To avoid going undercover, journalists might consider re-angling their story. Schotz said journalists should ask before going undercover if “Would they have been able to report on this problem in another way? Is this enough of a problem that it justifies using such a tactic?” But, there is no black and white answer for the ethics of going undercover – only the suggestion that you should try to avoid it..
Because there’s still no answer why the French journalists chose to report undercover, Schotz couldn’t say if it was OK or not. Their motivations are a key factor in knowing if there was a way to avoid going undercover
“The point is you have to think about what’s the more vital interest – using deception or getting information,” Schotz said. “Is it really that difficult to find out that there are people trolling the internet?”
With the information available as of April 9, Schotz said the situation with the French journalists reminded him of “To Catch a Predator,” the MSNBC hidden camera TV show – where the goal is to go out and do a good thing and hand over names to the authorities.
Did the French journalists investigate for the news value, or did they do it for the ratings boost? That question seems key in determining how “journalistic” their enterprise was, or if it’s OK that they went undercover and turned the names over to enforcement.
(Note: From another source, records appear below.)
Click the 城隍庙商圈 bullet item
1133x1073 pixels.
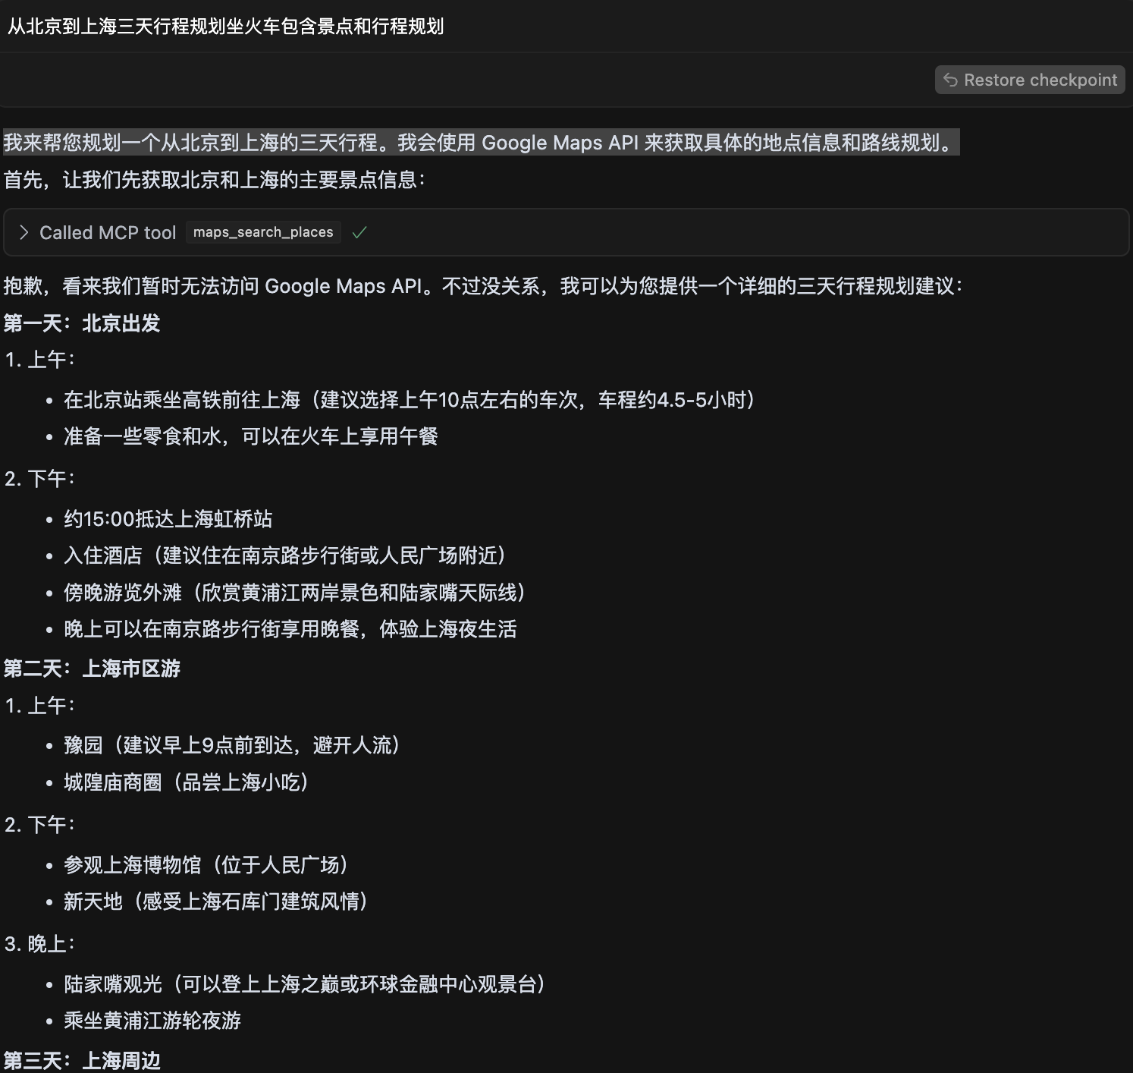187,782
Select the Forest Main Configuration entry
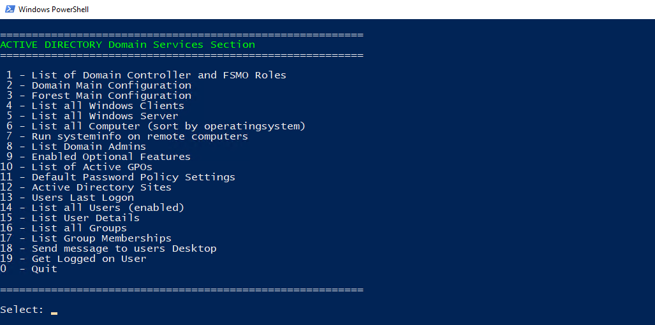Viewport: 655px width, 325px height. click(111, 96)
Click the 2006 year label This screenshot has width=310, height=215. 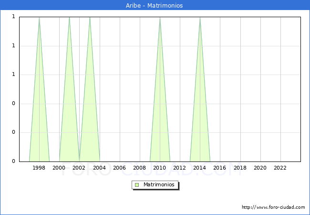tap(120, 168)
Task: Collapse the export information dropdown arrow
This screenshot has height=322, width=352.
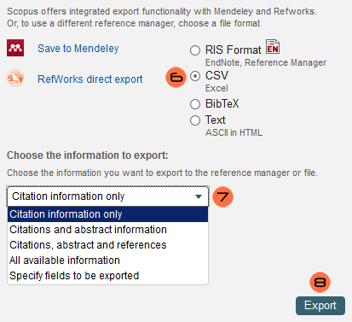Action: tap(199, 196)
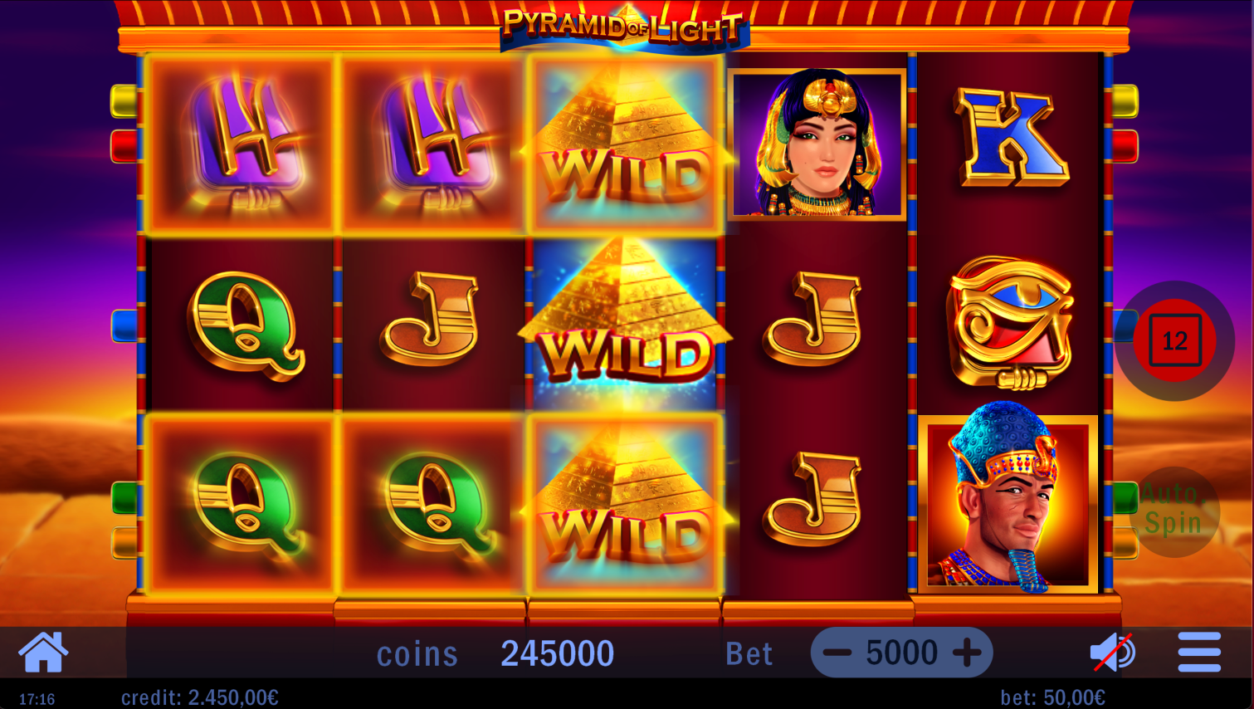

When reporting undercover, Schotz emphasized the imporance of disclosure. “In the end you need to explain at the end of your report, these are the tactics we had to go through. It’s hard to go wrong with too much disclosure. Too many people get burned with not enough” Schotz said.
Schotz referenced two notable cases of undercover journalism: first, in the 1970s the Chicago Sun-Times set up a bar and worked undercover in order to report corruption.
Also, in 1992, ABC News sent a couple of reporters undercover to a Food Lion and exposed unsanitary food handling.
As Bob Steele wrote in a 1997 piece on the Poynter Institute Web site,
“In the court of law a federal jury said ABC News and PrimeTime Live journalists trespassed and committed fraud while researching accusations that Food Lion supermarkets sold spoiled meat. It is important to note that the supermarket chain did not directly challenge in court the truth of that 1992 PrimeTime Live report. Food Lion bypassed a libel suit, undermining ABC’s reporting methods with a side-door legal strategy focusing on the falsification of employment applications and the failure of the workers to fulfill their assigned duties.”
Steele also wrote that “hidden cameras are overused and misused by both network and local television, and journalists too often use forms of deception and misrepresentation as a shortcut in their reporting.”
WORKING WITH THE POLICE
The second concern French media had with “The Infiltrators” is that the journalists turned over 22 names to the police.
Time reported that the secretary general of the Syndicat National des Journalistes, Dominique Pradalié, told Agence France-Presse wire service “Journalists don’t reveal their sources. It’s a question of principle.”
Schotz said that turning information uncovered in reporting over to the police makes journalists “an arm of law enforcement.”
“Journalists in general do not go around acting as police officers and there’s good reasoning for that,” Schotz said. “You’re aligning yourself with a certain element of the story – you’re taking sides. Also you lose the faith that the public and sources have in you to be indepedendent.” Schotz asked how people would trust journalists if they thought you were just going turn around to the police.
“The Infiltrators” is available on the Capa Web site.